Excerpt:

This Sunday -- day of rest for the restless - I'm signed up to take a yoga class for writers. I love the idea of unleashing my imagination while aligning my spine. Time to get limber, physically and lyrically. Enter me, muse, through the sweat of my arm balance, the tears of my back bend. Deliver me from distraction and ennui, that I may find stillness in sequence, flow in a single ah! bright breath.
It used to be that writing came most easily to me in times of turbulence. The ink seemed to burst best as my heart did the same. For what is creativity at its core but some ancient limbic urge to feel pleasure and solve problems? But these days, I find words pouring into and out of me at all times. Surprising this, especially, as calm is the pervasive element in what has been a lifescape of topographical diversity. I still have highs and lows, but the delta between is slim. Life is groovy indeed, and even more so, as I find creativity also abounds in this space.
So why a class? Well, why not. There is always much more to be learned, explored, and shared, especially from a great teacher, who one admires -- physically and lyrically. But I do have a specific charge in mind. While prose and commentary come quite easily to me, writing poetry presents a steeper challenge. Partially, it's because verse is so important to me that I struggle with the thought of putting forth mediocre poems. I think it's less about my ego and more about wanting to honor more adequately the greatness of the art.
Sure, I write poetry as mode of personal expression. But, in another circle of my soul, I strive to craft verse as a prayer offered in respect for the illimitable power that a true poem conjures. One example: the briefest lines from Auden can bring me to my knees in awe. "Lay your sleeping head, my love,/Human on my faithless arm..." Another: I spent a night last week with Craig Arnold's final collection, entranced by the spell of his woven words. "But the heart loves the sound of its own breaking/It circles itself in a knot of ice and glass and steel/a kaleidoscope that she never tires of turning over..."

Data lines
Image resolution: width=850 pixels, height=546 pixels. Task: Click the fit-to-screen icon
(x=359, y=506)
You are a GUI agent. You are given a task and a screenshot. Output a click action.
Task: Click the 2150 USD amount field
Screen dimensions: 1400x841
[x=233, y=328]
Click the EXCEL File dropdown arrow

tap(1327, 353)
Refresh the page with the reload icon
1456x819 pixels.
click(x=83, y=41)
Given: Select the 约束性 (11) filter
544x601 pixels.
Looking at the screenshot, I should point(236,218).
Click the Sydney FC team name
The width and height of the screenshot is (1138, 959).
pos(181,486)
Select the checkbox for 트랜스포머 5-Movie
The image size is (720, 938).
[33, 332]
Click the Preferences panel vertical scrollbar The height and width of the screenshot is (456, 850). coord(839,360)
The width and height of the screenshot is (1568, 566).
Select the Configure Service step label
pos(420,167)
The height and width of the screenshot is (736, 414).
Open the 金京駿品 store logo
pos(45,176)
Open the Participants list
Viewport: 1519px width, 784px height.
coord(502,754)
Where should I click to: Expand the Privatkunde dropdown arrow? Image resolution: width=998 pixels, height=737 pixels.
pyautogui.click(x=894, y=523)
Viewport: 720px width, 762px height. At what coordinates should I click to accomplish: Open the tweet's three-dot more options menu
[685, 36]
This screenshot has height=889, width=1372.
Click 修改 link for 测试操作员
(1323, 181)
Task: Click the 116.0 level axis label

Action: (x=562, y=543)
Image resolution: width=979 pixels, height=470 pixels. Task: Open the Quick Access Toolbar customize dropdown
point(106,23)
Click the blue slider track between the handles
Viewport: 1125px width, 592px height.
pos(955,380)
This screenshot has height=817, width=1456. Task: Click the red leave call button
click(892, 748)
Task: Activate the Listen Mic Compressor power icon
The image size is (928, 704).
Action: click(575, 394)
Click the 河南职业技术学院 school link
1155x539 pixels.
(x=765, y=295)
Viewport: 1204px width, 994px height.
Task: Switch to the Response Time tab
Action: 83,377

Given request 1: Set down, word for word, the passage of the yoga essay between "So why a class?" and "of the art.", inclusive.
Given request 2: Please condense the paragraph of the yoga essay that opens "So why a class?" into a few shorter sentences, keeping its main points.

Worked solution 1:
So why a class? Well, why not. There is always much more to be learned, explored, and shared, especially from a great teacher, who one admires -- physically and lyrically. But I do have a specific charge in mind. While prose and commentary come quite easily to me, writing poetry presents a steeper challenge. Partially, it's because verse is so important to me that I struggle with the thought of putting forth mediocre poems. I think it's less about my ego and more about wanting to honor more adequately the greatness of the art.

Worked solution 2: There is always more to learn, explore, and share, especially from a teacher one admires. The class also has a specific aim. Prose and commentary come easily, but poetry is a steeper challenge, partly because verse matters so much that I hesitate to put forth mediocre poems. That hesitation comes less from ego than from wanting to honor the greatness of the art.